How the CIA Came Unglued

By David Ignatius (THE WASHINGTON POST, 12/05/06):

To understand what went so badly wrong at the CIA under Porter Goss, it's worth examining the career of his executive director, the onomatopoetic Kyle "Dusty" Foggo. His rise illustrates the conservative cronyism, leak paranoia and political vendettas that undermined Goss's tenure.

Foggo was an affable employee of the CIA's Directorate of Support, managing logistical activities in Germany, when he came to the attention of then-Rep. Goss and his aides on the House intelligence committee. Foggo is said to have endeared himself to Goss and his staff director, Patrick Murray, by facilitating trips overseas for members of the House panel.

When Goss and Murray arrived at the CIA in the fall of 2004, their first choice for the agency's No. 3 job of executive director was a former CIA officer named Michael Kostiw, who had many friends in conservative political circles. But Kostiw's nomination was sabotaged when a CIA insider leaked the fact that he had once been accused of shoplifting. The charges were dropped after Kostiw resigned and agreed to seek counseling. Kostiw's past made him an inappropriate choice for such a senior position, in the view of many career CIA officers, but to Murray the leak was evidence of a liberal cabal at the CIA that was determined to obstruct the Bush administration's agenda.

Goss's second choice for executive director was the ingratiating logistical officer. As is standard procedure with such senior appointments, Murray and other senior aides were briefed on Foggo's file, which included what one former CIA official describes as instances of "dumb personal behavior." The briefers included Mary Margaret Graham, then chief of counterintelligence, and Jeanette Moore, then head of the Office of Security, who, according to ABC News, had once reprimanded Foggo about alleged insubordination, though the CIA says a formal letter was never filed. Murray rejected the material about Foggo as petty and is said to have warned Graham, "If this leaks, you're dead."

Foggo was duly installed on the seventh floor and, to the amusement of his colleagues, began placing pictures of himself prominently around headquarters. Meanwhile, a period of internal bloodletting ensued that was worthy of the Soviet NKVD under Joseph Stalin. The associate deputy chief of the CIA's Directorate of Operations, Michael Sulick, complained angrily to Murray about his tongue-lashing of Graham, arguing that he was treating CIA officers as if they were Democratic congressional staffers. An indignant Murray thereupon demanded that Sulick be fired for insubordination. His boss, Operations Deputy Director Stephen Kappes, refused Murray's demand, and both he and Sulick resigned.
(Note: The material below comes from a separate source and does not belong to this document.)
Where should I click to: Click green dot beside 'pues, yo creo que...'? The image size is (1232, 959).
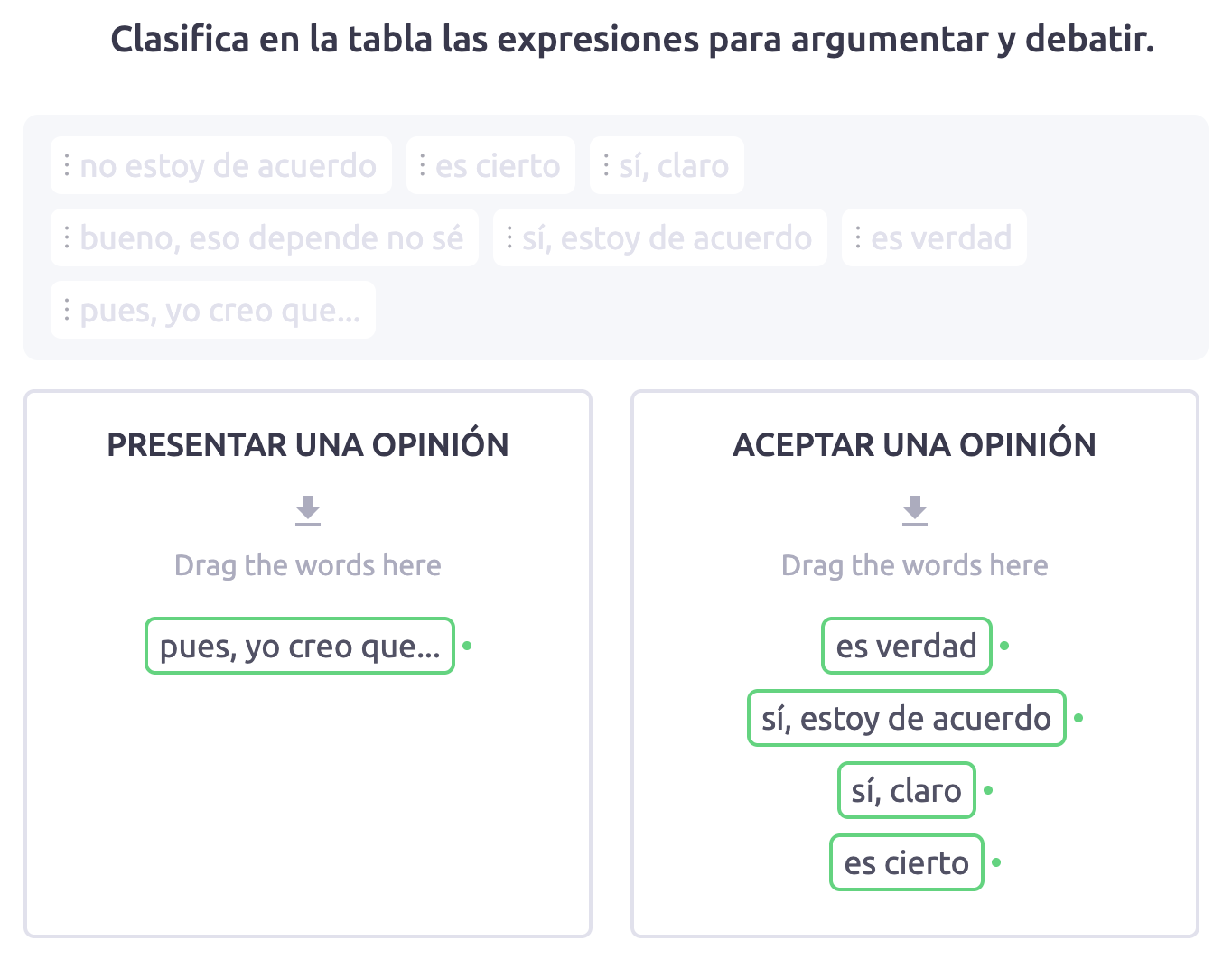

The political fallout from Foggo's appointment continued. Graham left in 2005 to become a top aide to the new director of national intelligence, John Negroponte. Moore, the head of security who had reprimanded Foggo, soon retired; at the time she was the agency's highest-ranking African American woman.

And what became of Foggo? As executive director, he is said to have continued as an aggressive CIA logistician, though that sometimes put him crossways with the new DNI structure and magnified the tension between Goss and Negroponte. Foggo also carried on Murray's cold war with the operations directorate, telling agency colleagues that no unit at the CIA was more important than any other and that, in a phrase meant to urge unity, "We're all purple."
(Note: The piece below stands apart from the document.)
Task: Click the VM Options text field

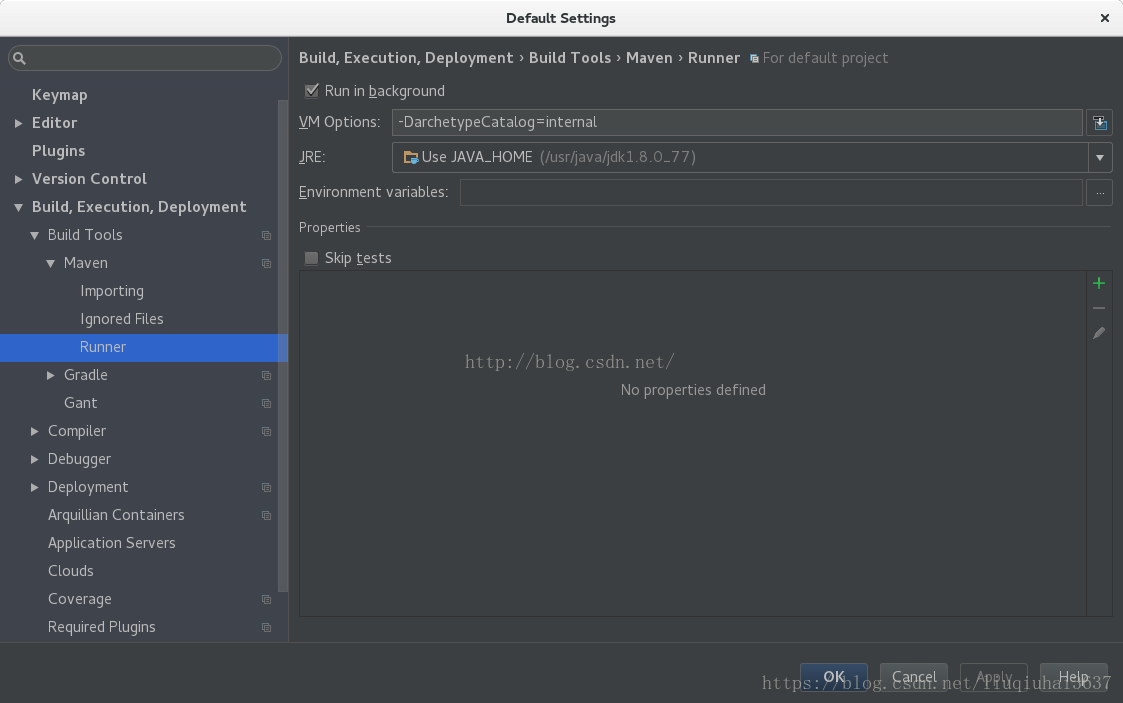Action: tap(737, 122)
The sad last act of the Foggo drama involves allegations of corruption. It turned out that he had attended poker parties hosted by his old school pal Brent R. Wilkes, a military contractor whose activities were described in the bribery indictment of former representative Randy "Duke" Cunningham (R-Calif.). According to the San Diego Union-Tribune, the CIA inspector general's office has been investigating whether Foggo, back when he was a support officer in Germany, helped steer to one of Wilkes's companies, Archer Logistics, a roughly $3 million contract to supply bottled water to CIA operatives in Afghanistan and Iraq. Foggo, who resigned from the CIA on Monday, has denied any wrongdoing.

The chronic mismanagement of the CIA under Goss and Murray has been an open secret for many months, and the real question is why it took the Bush White House so long to fix it. When I posed this question a few weeks ago to a senior administration official, he repeated the line that the agency was full of leakers and obstructionists. The political vendetta against the CIA went to the top, in other words. It did real damage to the country before President Bush finally called a halt.